#### PROBLEM DETAILS:
The answer is the full listing restated exactly, without any pictures.

#### RECORD SET:
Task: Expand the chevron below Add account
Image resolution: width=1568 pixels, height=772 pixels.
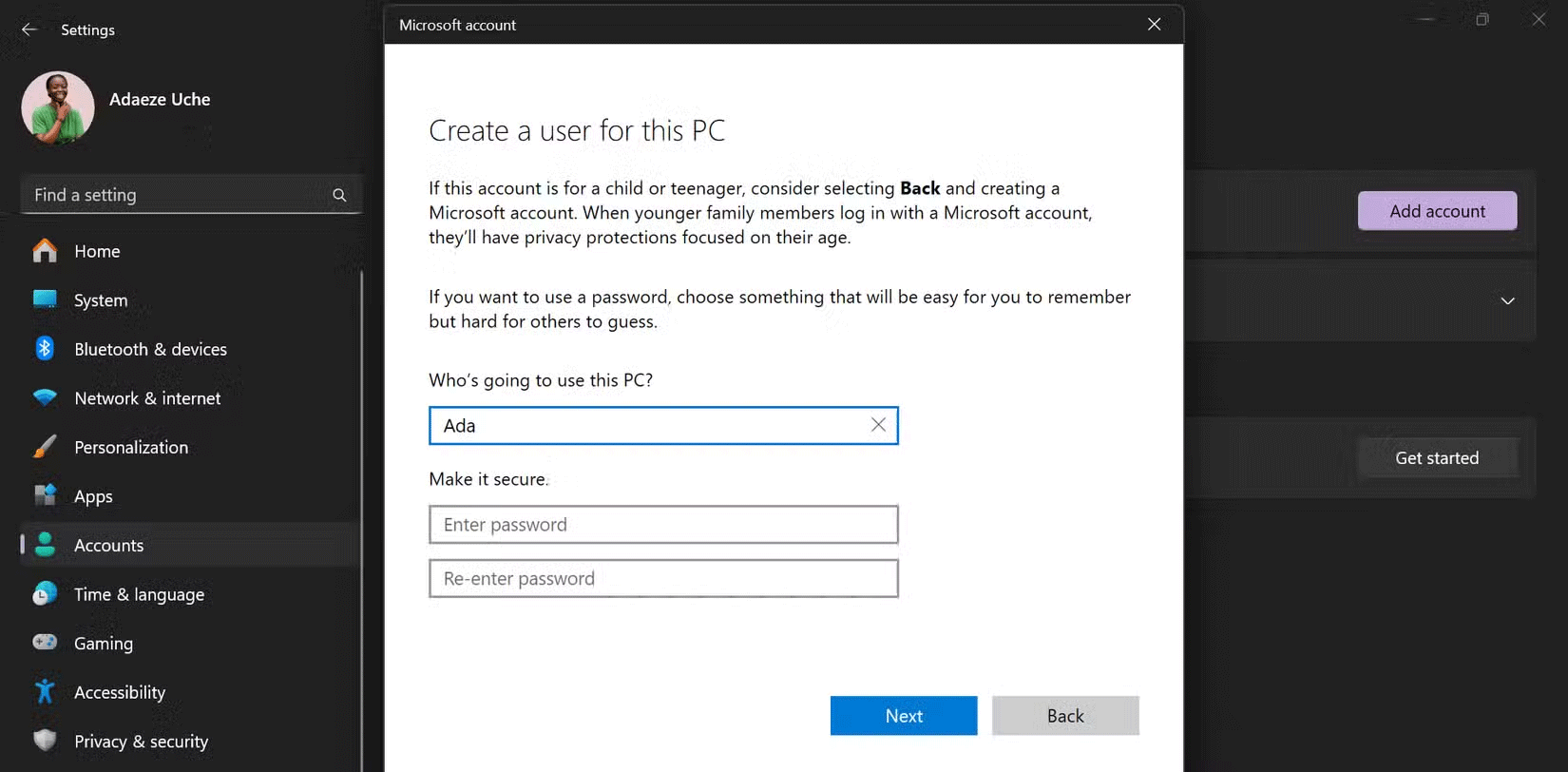Action: coord(1507,300)
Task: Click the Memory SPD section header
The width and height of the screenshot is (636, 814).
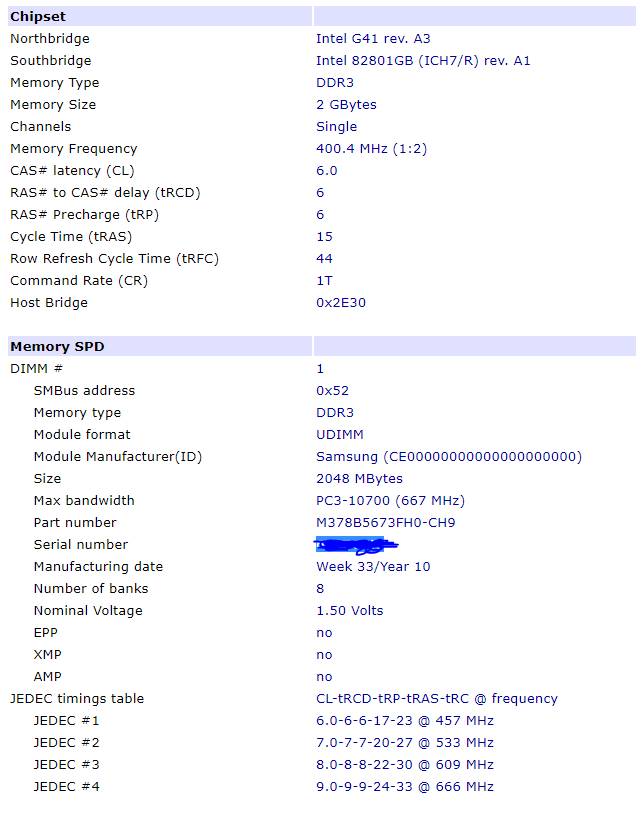Action: coord(57,346)
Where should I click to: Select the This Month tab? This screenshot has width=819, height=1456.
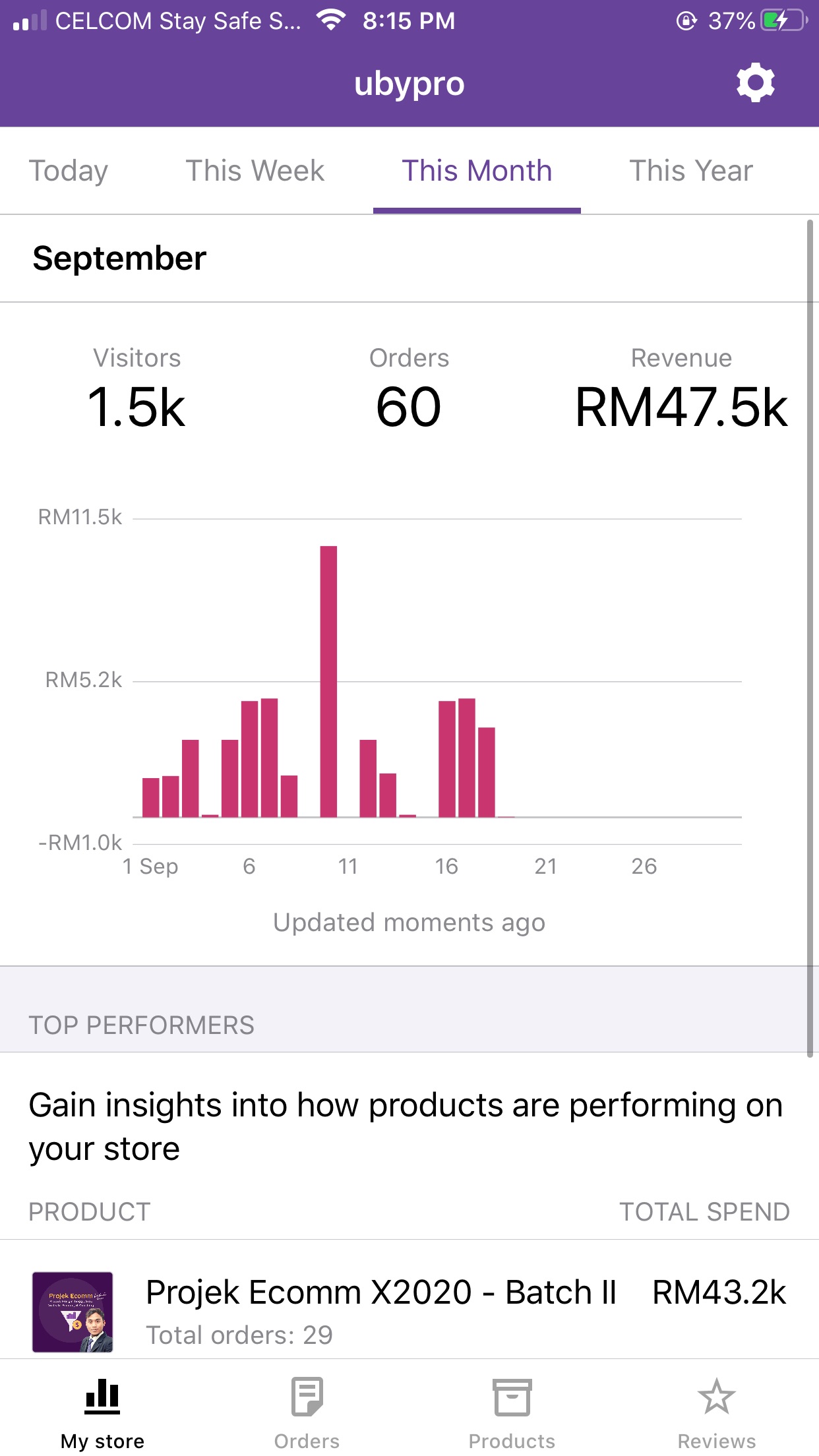pos(477,171)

#### TASK OUTPUT:
Task: Expand the chevron below Add account
Image resolution: width=1568 pixels, height=772 pixels.
Action: coord(1507,300)
Task: Click the Memory SPD section header
The width and height of the screenshot is (636, 814).
Action: coord(57,346)
Where should I click to: Select the This Month tab? This screenshot has width=819, height=1456.
pos(477,171)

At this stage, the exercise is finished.